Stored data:
........
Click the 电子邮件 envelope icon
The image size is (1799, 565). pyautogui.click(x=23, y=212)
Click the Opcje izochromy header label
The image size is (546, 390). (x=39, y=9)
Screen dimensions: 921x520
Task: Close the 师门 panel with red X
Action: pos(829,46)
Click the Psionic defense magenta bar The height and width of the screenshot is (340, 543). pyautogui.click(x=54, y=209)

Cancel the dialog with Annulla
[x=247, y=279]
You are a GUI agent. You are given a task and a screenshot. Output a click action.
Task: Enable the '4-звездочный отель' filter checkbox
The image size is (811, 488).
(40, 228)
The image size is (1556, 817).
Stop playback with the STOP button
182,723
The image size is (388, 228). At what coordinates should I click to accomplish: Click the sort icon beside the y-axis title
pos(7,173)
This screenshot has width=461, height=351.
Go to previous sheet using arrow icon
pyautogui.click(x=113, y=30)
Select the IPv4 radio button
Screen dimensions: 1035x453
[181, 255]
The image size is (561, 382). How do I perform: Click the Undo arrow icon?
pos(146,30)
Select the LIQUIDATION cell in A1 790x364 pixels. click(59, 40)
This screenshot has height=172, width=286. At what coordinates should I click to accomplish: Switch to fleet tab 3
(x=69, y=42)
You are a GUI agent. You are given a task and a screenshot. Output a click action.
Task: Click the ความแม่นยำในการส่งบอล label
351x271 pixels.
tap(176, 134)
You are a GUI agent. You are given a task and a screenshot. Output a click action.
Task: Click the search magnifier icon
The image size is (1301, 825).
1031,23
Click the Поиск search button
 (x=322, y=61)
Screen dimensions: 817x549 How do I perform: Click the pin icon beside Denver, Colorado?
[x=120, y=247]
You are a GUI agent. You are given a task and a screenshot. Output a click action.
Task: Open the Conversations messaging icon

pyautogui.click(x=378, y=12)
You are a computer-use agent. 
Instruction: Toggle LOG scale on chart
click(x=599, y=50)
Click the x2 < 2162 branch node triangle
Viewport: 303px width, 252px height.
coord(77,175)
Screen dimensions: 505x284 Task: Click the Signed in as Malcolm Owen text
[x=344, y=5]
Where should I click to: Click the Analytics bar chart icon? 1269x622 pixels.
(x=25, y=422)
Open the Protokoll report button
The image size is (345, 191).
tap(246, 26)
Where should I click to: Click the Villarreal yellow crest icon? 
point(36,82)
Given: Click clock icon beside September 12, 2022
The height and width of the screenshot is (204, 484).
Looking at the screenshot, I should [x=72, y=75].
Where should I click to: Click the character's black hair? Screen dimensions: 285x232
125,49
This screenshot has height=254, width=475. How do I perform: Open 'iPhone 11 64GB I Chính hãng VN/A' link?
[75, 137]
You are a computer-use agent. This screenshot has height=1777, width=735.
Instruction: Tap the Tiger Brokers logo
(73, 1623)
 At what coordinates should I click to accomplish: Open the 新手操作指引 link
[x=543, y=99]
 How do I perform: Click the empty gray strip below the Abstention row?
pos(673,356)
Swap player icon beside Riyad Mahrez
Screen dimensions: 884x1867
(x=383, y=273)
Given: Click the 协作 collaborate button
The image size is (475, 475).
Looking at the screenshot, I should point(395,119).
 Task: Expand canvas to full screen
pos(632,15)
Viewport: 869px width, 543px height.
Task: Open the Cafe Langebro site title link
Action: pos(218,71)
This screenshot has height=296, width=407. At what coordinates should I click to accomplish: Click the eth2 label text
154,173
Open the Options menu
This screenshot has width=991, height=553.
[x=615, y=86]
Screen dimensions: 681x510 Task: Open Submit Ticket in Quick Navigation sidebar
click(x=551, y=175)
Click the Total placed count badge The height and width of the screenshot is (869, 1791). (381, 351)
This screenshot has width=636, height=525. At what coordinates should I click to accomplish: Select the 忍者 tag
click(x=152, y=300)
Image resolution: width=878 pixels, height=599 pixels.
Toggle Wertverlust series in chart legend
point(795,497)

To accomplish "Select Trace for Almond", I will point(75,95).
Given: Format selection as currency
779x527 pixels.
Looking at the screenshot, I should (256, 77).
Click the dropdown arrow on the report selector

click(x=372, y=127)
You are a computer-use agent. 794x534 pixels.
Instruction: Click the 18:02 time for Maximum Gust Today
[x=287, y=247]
........
What to work on:
Counting only lines that hold the string "computer", give the number of such lines in the records. Write nothing else.

Solution to this problem:
3